1. drill a new hole for the cord in back casing
2. with a utility knife, cut the remains of the jack-in off the cord
3. split apart the cord for a length of 3" to 5" and strip the insulation from the last 1"
4. thread the cord through the new hole in the back casing
5. tie the underwriter's knot inside the casing
6. cut the wire I traced in white, strip the end, and splice with the negative power wire*
7. with needle-nose pliers, straighten out the metal contact and pull apart the tines, careful not to pull it off the circuit board
8. coil the positive wire around one tine, then cross the two tines over each other and twist them together**
9. insulate both splices with decent electrical tape or heat-shrink tubing
10. reseat the circuit board, repositioning wires as needed, and so:

electronics

*I used a Western Union Splice:
electronics
credit unavailable, c/o Google images

**I held the end near the circuit board steady with my needle-nose and twisted with regular pliers

So that was my extremely half-assed methodology. Maybe it will be of some use planning your own half-assery, though I wouldn't recommend it.

electronics



3 comments:

iPod docks said...

Thank you mate for the great information abou this dock. Mine is working fine but in future emergency will see this by help of this post.

Anonymous said...

WIRING DIAGRAM
Here is the wiring schema for the Memorex iTrek, iPod docking station.
The set of three WHITE wires, located to the left of the internal power connector & stereo jacks, are the power leads for the docking station. Their designations are as follows:

White with dashed RED line - HOT
White with RED lettering - GROUND
White with RED Xs - the switch b/w external power and internal battery power.

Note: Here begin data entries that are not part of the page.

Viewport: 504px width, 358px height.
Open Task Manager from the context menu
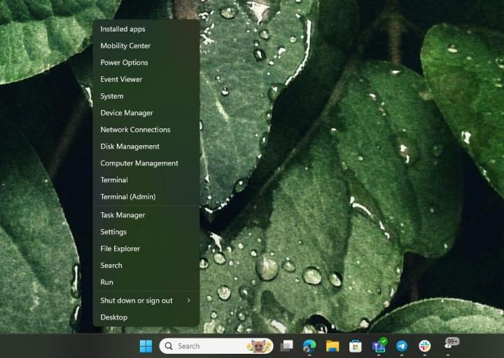point(123,215)
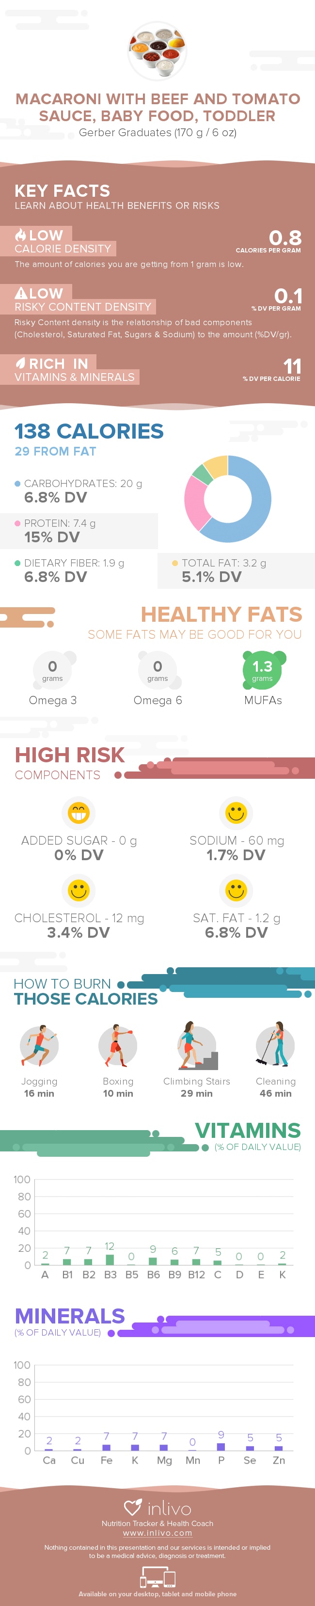
Task: Click the warning triangle icon beside Risky Content
Action: 21,293
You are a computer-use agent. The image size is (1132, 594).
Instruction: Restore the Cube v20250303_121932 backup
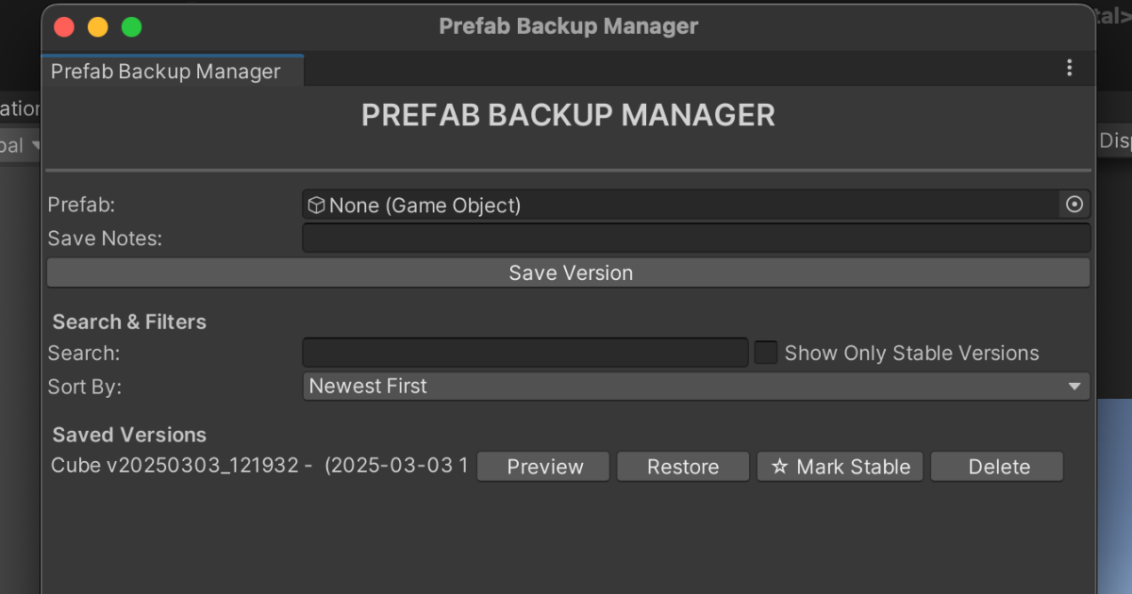(x=682, y=466)

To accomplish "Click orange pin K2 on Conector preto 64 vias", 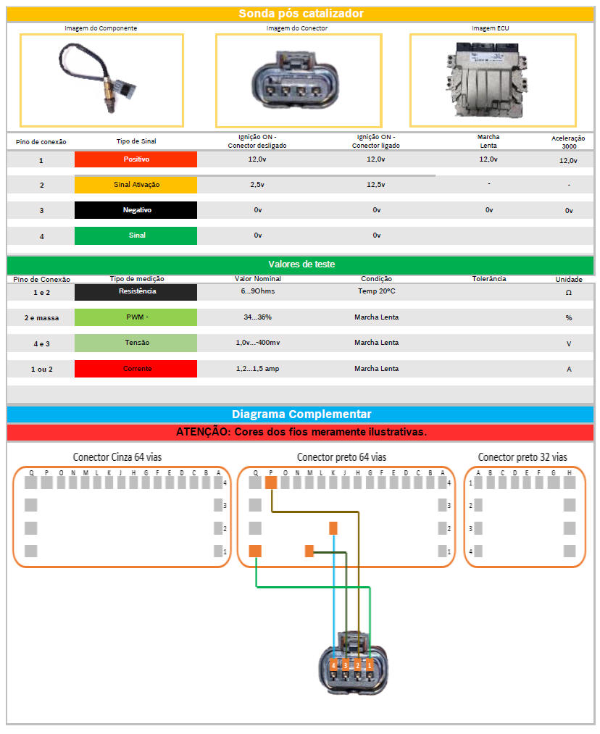I will [333, 527].
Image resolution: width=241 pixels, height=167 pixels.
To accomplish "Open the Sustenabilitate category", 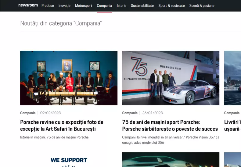I will point(142,6).
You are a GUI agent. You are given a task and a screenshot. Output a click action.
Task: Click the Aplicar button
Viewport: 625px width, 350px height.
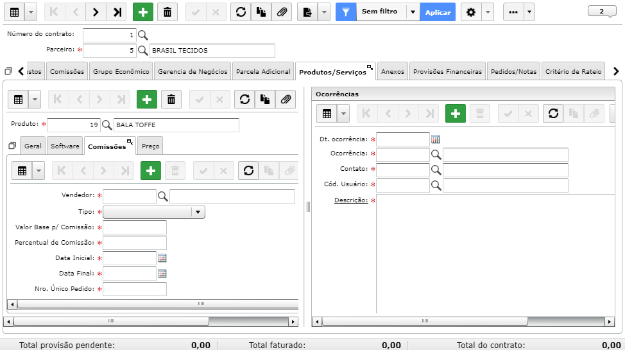pos(438,12)
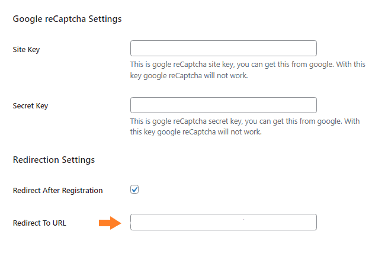Click the word "reCaptcha" in the top heading
This screenshot has width=388, height=260.
click(62, 19)
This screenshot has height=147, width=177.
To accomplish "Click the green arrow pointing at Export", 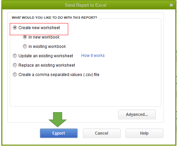I will (57, 120).
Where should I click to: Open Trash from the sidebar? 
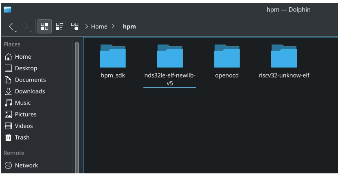pyautogui.click(x=22, y=137)
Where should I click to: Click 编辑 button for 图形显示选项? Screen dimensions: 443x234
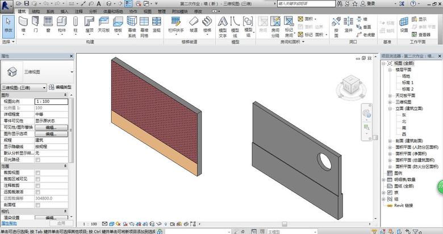tap(51, 134)
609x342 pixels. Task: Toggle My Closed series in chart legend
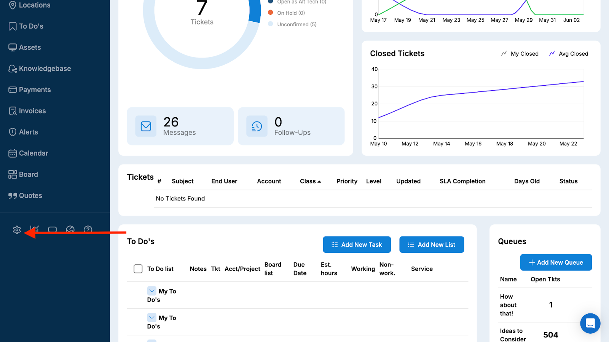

The factory barrel connector is of inferior quality and breaks easily. What I found best as a solution to this is to cut the power leads from the female (internal)power connector and solder on a larger, more sturdy barrel connector directly to the appropriate White wires, not to the circuit board.
This will require you to replace both the female (in the docking station) and male (on the power wall wart) barrel connectors.
The device is polarity sensitive so you must have the HOT connected to the center pin and the GROUND connected to the outer jacket.
Connect (Solder) the new female barrel connector to the Hot (WHITE/RED dashed wire) and the Ground (WHITE/RED lettering wire). Remember the center pin is HOT.
Connect (Solder) the new male barrel connector to the Power Supply (Wall Wart).
Again, remember the center is HOT.
A side note: Portable, butane soldering irons and the few supplies (solder, butane, flux, solder wick) you need to solder are inexpensive, last a long time, and are relatively easy to use once you remember not to set them down on anything combustible.

taosaur said...

Wow, just seeing the above comment from some time ago: hilarious that you were hacking away at the identical piece of cheap crap, though you seem to be better informed than I was (or am). The iTrek is still my bathroom radio, with a line out for my tablet. Coincidentally, I ordered my first soldering iron (cheap electric) from Amazon today to repair a laptop power jack.